On the other hand, theory I’ve cited above links a Semitic-Hamitic language to the Megalith culture. Looking around in Western Europe, you’ll see huge stone monuments everywhere. It must have taken huge amounts of labour back then when those were built. Easiest way to do that was religion. And turns out that it was, indeed; those are churches, and they’ve been built by people who believed in a religion that came from Middle East, and along with it spread a lot of Latin and some Greek influence in local languages. You’ll see other, older, huge stone monuments, too. Those are megaliths. Maybe the whole megalith culture was a religion, which utilized these structures to build cultural fellowship among its adherents. Now the majority of currently known megalithic structures is in British Isles, Western France, coasts of Iberian Peninsula, Denmark and Southern Sweden, but there’s also some around Northern Africa. What if the religion started in Africa and then entered Europe, spreading as far as Scandinavia just before 3000 BC. And there were important centers like Carnac and maybe Stonehenge, and what if the priests or whatevers of the religion used some Semitic or Hamitic dialect as their language. Megalithic period lasted for more than several hundred years, enough time for any local language to get more than enough influence (mostly new vocabulary) from this “higher status” language. This kind of influence is probably superstratum for its correct name, and it resembles the Greek influence to Latin, or French influence to English.

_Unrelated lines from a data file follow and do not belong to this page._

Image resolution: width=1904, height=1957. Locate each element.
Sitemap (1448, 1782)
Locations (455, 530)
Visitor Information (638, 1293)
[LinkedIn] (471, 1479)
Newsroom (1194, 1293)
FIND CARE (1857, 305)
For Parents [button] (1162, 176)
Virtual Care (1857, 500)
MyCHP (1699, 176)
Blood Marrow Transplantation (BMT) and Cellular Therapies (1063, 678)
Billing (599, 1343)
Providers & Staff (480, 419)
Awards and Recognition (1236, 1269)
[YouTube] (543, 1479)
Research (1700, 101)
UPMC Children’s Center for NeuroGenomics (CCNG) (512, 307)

Again, sorry for a long post with low information value. I’ve probably made some obvious errors there, not to mention my awful English grammar :o

There are several vocabulary words in Spanish that come from Basque, but the only one I can remember off the top of my head is <i>izquierda</i>.

It’s still unclear whether Pictish was Indo-European or not, but it certainly left behind a bunch of place-names in Gaelic.

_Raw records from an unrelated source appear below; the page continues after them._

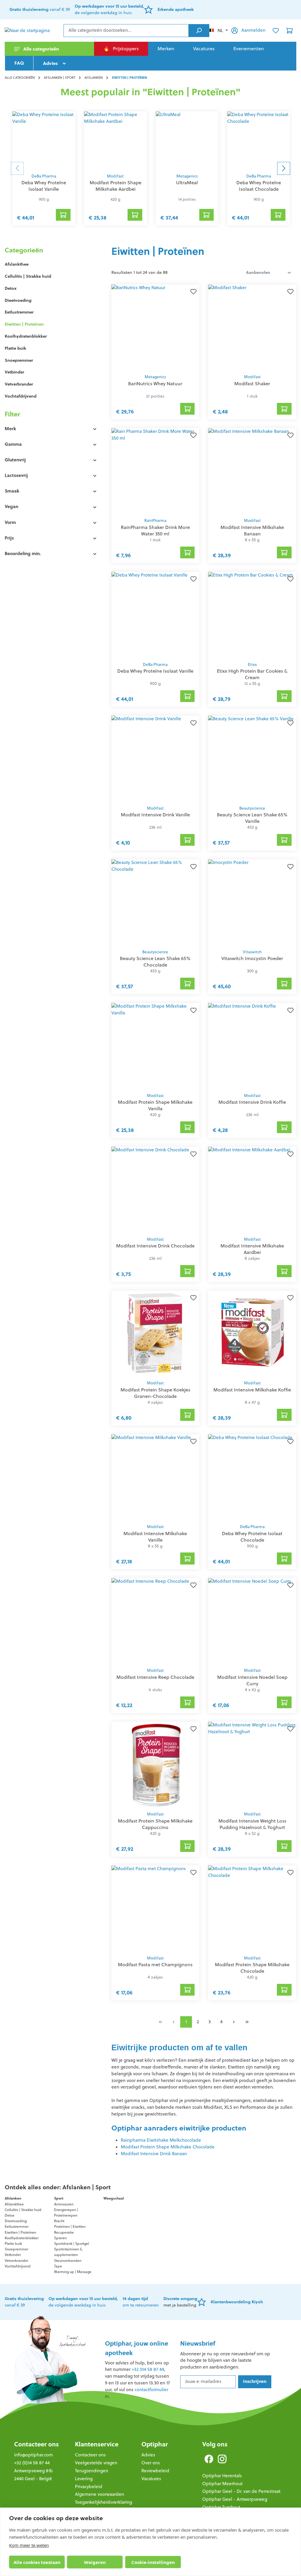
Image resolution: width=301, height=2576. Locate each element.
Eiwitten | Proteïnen (24, 324)
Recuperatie (64, 2232)
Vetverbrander (19, 384)
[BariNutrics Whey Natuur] (155, 327)
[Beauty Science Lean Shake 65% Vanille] (252, 759)
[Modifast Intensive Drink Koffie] (252, 1046)
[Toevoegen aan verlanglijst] (192, 291)
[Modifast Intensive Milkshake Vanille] (155, 1477)
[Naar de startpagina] (34, 30)
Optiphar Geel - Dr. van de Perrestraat (241, 2491)
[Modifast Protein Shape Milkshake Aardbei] (115, 140)
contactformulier (151, 2389)
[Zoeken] (198, 30)
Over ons (150, 2463)
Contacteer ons (36, 2444)
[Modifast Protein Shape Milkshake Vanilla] (155, 1046)
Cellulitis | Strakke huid (28, 276)
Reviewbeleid (155, 2471)
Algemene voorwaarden (99, 2494)
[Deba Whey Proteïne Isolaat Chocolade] (258, 140)
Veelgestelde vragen (96, 2463)
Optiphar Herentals (222, 2476)
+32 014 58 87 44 (148, 2369)
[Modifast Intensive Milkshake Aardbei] (252, 1190)
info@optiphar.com (33, 2455)
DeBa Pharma (43, 176)
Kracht (59, 2220)
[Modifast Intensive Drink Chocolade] (155, 1190)
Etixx (252, 664)
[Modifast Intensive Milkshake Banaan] (252, 471)
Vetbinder (14, 372)
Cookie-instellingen (153, 2562)
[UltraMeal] (187, 140)
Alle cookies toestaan (37, 2562)
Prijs (9, 538)
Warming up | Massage (72, 2271)
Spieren (60, 2237)
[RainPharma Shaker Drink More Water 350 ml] (155, 471)
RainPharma (155, 520)
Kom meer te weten (29, 2545)
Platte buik (15, 348)
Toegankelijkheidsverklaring (103, 2502)
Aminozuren (63, 2204)
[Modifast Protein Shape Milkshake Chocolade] (252, 1908)
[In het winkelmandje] (63, 215)
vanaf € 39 (39, 9)
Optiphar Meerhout (222, 2483)
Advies (148, 2455)
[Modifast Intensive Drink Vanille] (155, 759)
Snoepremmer (19, 360)
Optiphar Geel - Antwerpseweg (234, 2499)
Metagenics (187, 176)
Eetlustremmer (19, 312)
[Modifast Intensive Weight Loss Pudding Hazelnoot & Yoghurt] (252, 1765)
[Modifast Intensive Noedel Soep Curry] (252, 1621)
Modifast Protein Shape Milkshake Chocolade (168, 2147)
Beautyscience (252, 808)
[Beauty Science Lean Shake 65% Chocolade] (155, 902)
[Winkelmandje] (289, 30)
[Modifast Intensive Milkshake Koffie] (252, 1334)
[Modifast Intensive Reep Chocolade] (155, 1621)
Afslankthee (17, 264)
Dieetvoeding (18, 300)
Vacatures (151, 2478)
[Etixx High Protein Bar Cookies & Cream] (252, 615)
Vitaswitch (252, 952)
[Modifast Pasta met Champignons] (155, 1908)
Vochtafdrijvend (20, 396)
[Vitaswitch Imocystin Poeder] (252, 902)
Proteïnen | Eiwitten (70, 2226)
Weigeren (95, 2562)
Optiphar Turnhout (221, 2507)
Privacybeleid (88, 2486)
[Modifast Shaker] (252, 327)
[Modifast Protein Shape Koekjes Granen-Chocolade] (155, 1334)
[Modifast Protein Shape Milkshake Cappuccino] (155, 1765)
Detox (11, 288)
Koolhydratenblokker (26, 336)
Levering (84, 2478)
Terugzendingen (91, 2471)
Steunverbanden (67, 2260)
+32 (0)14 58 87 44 (32, 2463)
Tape (58, 2266)
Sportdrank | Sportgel (71, 2243)
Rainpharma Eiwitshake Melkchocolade (161, 2140)
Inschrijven (254, 2381)
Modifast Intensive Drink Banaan (154, 2153)
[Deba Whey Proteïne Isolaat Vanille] (43, 140)
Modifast (115, 176)
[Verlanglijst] (275, 30)
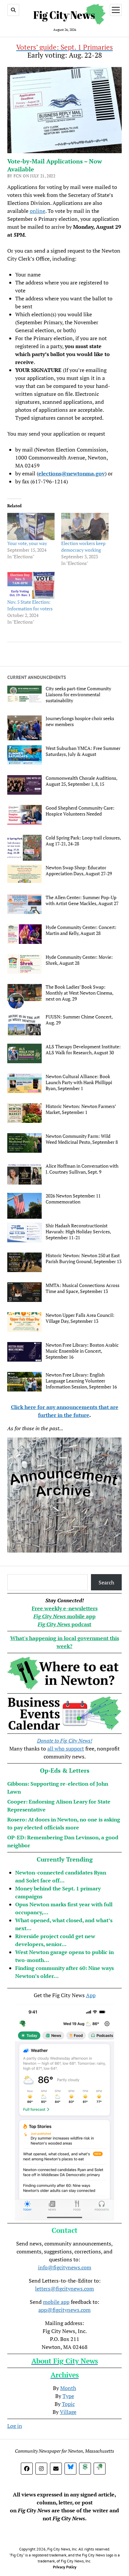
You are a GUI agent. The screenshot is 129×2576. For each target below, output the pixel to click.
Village (68, 2412)
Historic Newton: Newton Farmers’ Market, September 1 (81, 1109)
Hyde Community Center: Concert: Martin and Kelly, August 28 (81, 930)
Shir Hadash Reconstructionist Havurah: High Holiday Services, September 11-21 (78, 1232)
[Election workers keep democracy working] (84, 526)
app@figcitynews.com (64, 2309)
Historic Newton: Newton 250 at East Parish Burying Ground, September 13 (83, 1258)
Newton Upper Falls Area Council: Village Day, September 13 (80, 1318)
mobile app (56, 2301)
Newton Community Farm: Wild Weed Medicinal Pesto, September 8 (82, 1139)
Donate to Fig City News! (64, 1740)
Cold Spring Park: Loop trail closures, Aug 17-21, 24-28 (83, 841)
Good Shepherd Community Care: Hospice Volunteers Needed (80, 811)
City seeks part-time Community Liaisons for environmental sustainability (78, 695)
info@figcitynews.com (64, 2267)
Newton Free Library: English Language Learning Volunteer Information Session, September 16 (81, 1381)
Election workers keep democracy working (83, 546)
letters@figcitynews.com (64, 2288)
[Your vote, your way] (31, 526)
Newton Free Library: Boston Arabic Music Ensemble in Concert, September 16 (82, 1351)
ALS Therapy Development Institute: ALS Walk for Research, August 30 (83, 1050)
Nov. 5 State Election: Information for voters (30, 605)
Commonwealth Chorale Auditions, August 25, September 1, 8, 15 (81, 781)
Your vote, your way (27, 543)
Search (106, 1582)
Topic (68, 2404)
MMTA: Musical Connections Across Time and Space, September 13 (82, 1288)
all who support (65, 1748)
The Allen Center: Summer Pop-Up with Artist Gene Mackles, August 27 (82, 900)
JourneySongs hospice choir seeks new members (80, 721)
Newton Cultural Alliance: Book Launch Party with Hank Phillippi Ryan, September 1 (79, 1082)
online (37, 211)
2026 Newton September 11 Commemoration (73, 1199)
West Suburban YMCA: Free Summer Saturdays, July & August (83, 751)
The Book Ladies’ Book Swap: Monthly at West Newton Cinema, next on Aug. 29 (79, 993)
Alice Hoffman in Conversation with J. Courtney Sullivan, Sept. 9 (82, 1169)
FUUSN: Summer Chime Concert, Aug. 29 (79, 1020)
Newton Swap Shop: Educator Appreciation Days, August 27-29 (79, 871)
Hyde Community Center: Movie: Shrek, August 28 (79, 960)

It’s speculated that the Dravidian languages gave retroflex consonants to the various Indian languages. And I may start a separate thread on this, but I have noticed that in most Indo-Iranian langauges, unlike almost every other Indo-European language, the word for “one” is “yak/yek/ek/ak/ik” or some variant ending or containing a “k”. The Burushaski word for “one” is “hik” or “hek”. I have always wondered if there is a link there.

From what I’ve read, the Dravidian languages in turn inherited them from the aboriginal Munda languages.

Actually, “riverbank” is usually “ribera”. Vega refers to “fertile plain” or “meadow”. Las Vegas was named such probably because of the oasis near a spring that was encountered there.

According to Ralph Penny, “vega” comes from a Basque word, not Celtic.